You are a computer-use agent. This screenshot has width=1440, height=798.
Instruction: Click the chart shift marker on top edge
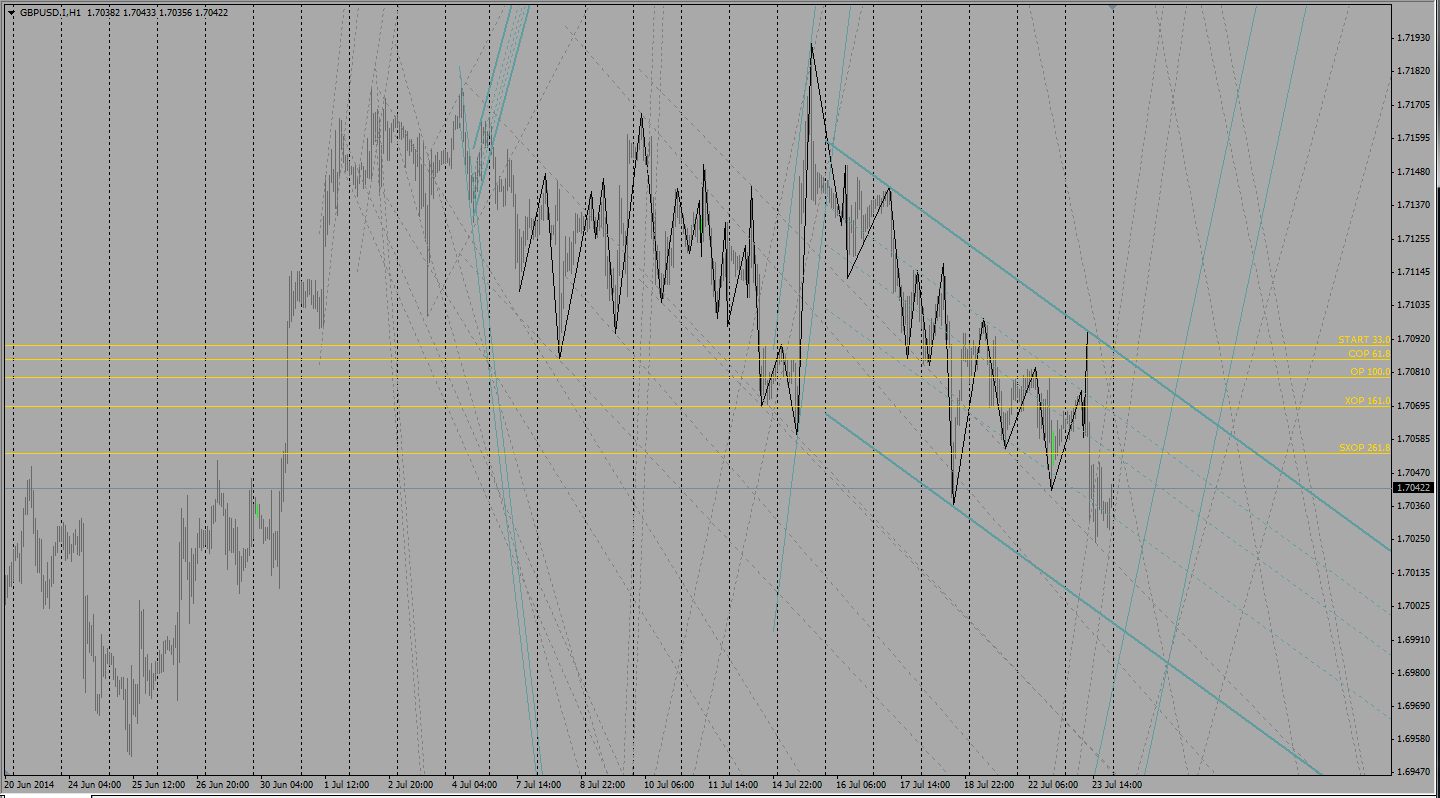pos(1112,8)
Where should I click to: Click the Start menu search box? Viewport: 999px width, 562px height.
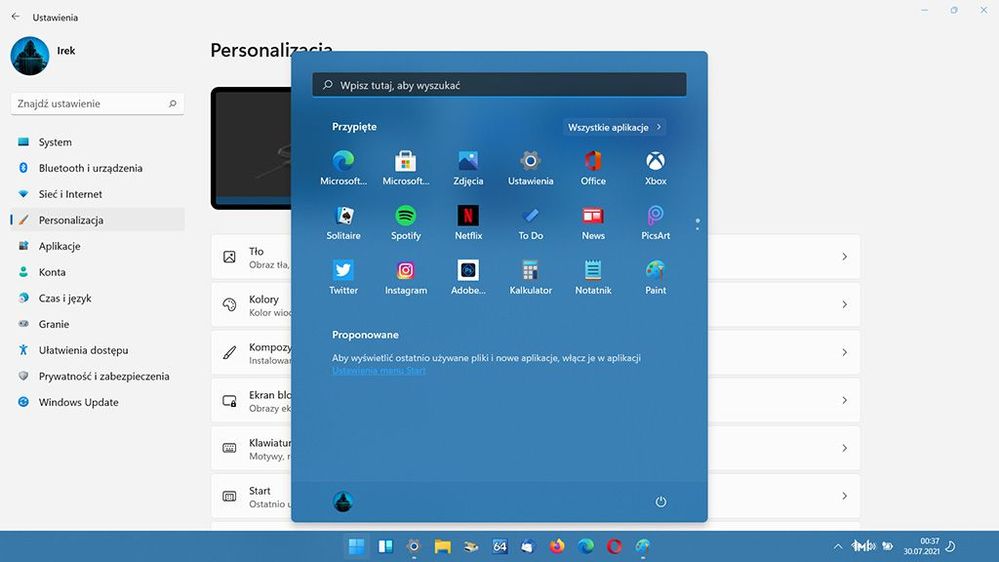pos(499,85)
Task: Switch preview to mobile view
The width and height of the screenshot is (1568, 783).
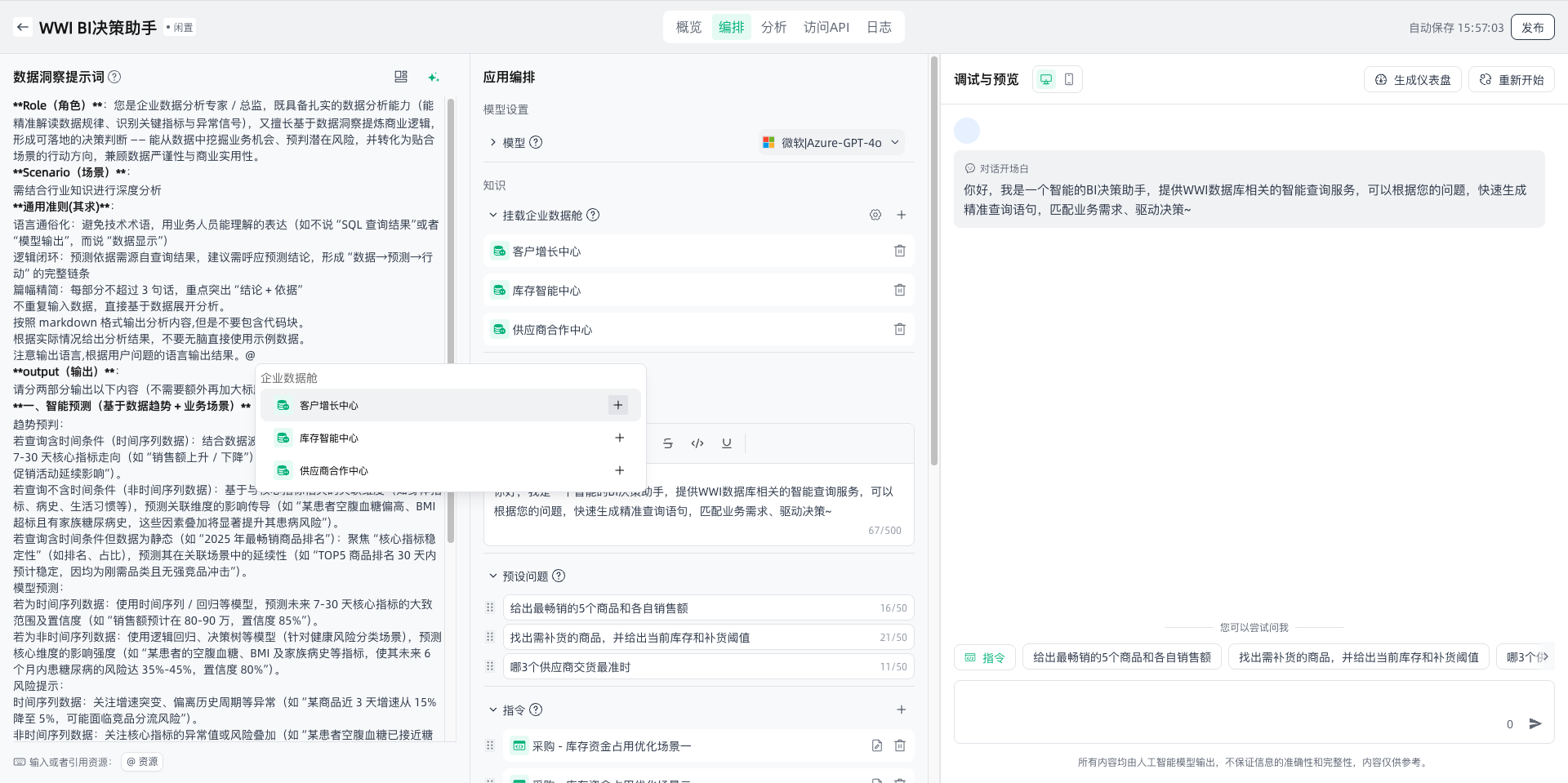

--------------------------------------------------

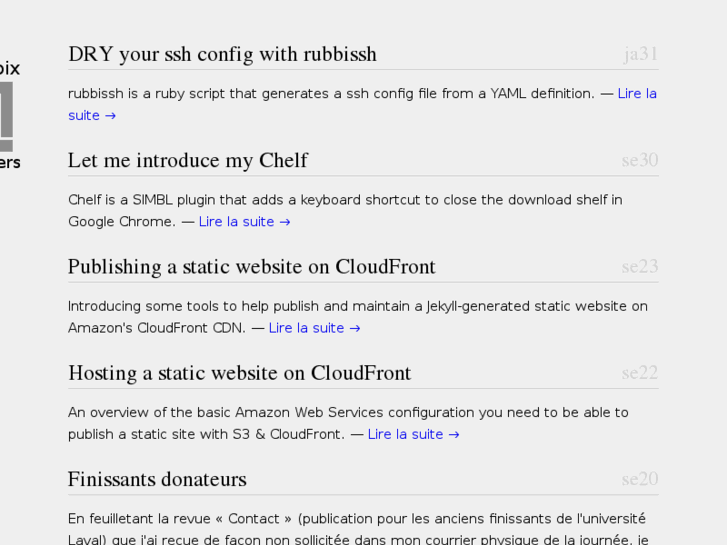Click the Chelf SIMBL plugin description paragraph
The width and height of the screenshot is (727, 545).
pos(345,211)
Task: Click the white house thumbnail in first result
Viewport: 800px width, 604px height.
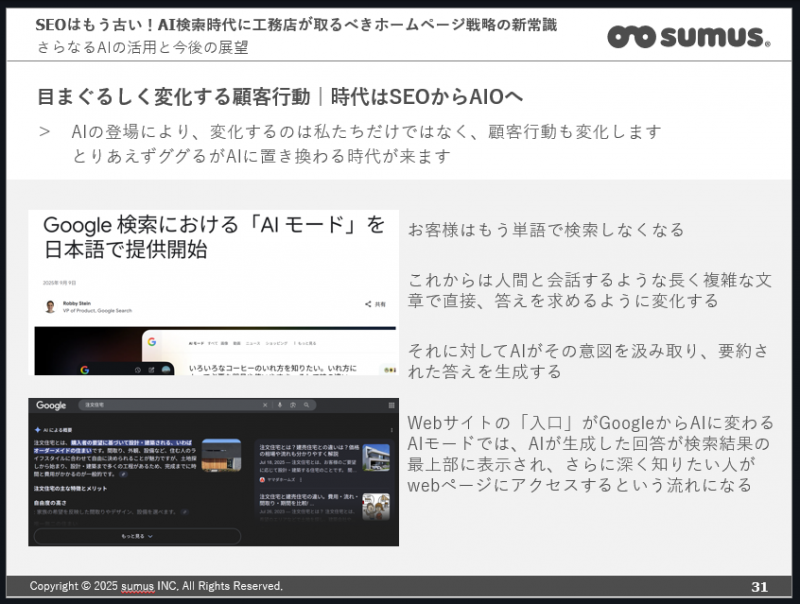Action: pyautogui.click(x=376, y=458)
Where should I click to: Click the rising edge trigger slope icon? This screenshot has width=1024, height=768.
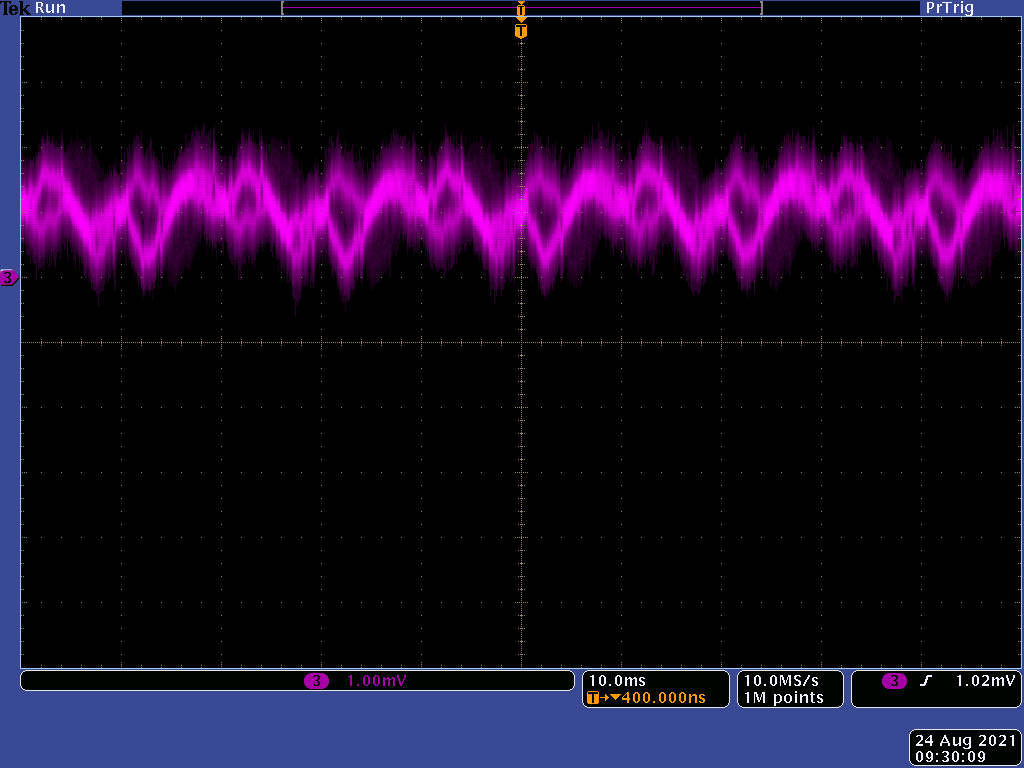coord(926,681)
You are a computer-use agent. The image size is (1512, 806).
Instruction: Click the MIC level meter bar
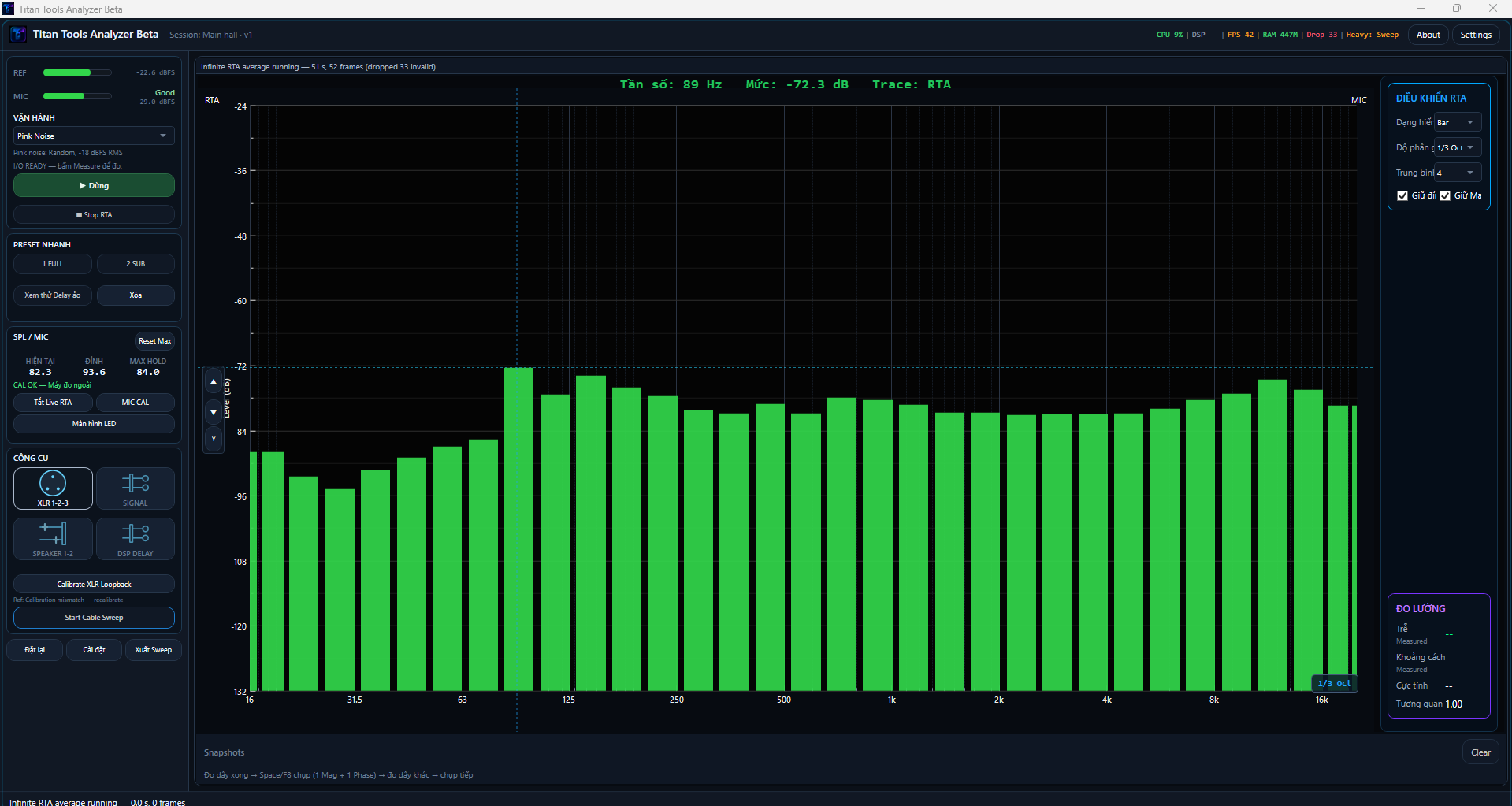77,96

--------------------------------------------------

Pictures aside, print exactly the lines above starting with the one containing "You are a computer-use agent. This" and going on through the one containing "The width and height of the screenshot is (1568, 783).".

You are a computer-use agent. This screenshot has width=1440, height=798.
Instruction: Click the chart shift marker on top edge
pos(1112,8)
Where should I click to: Click the Start menu search box? Viewport: 999px width, 562px height.
pos(499,85)
Task: Switch preview to mobile view
The width and height of the screenshot is (1568, 783).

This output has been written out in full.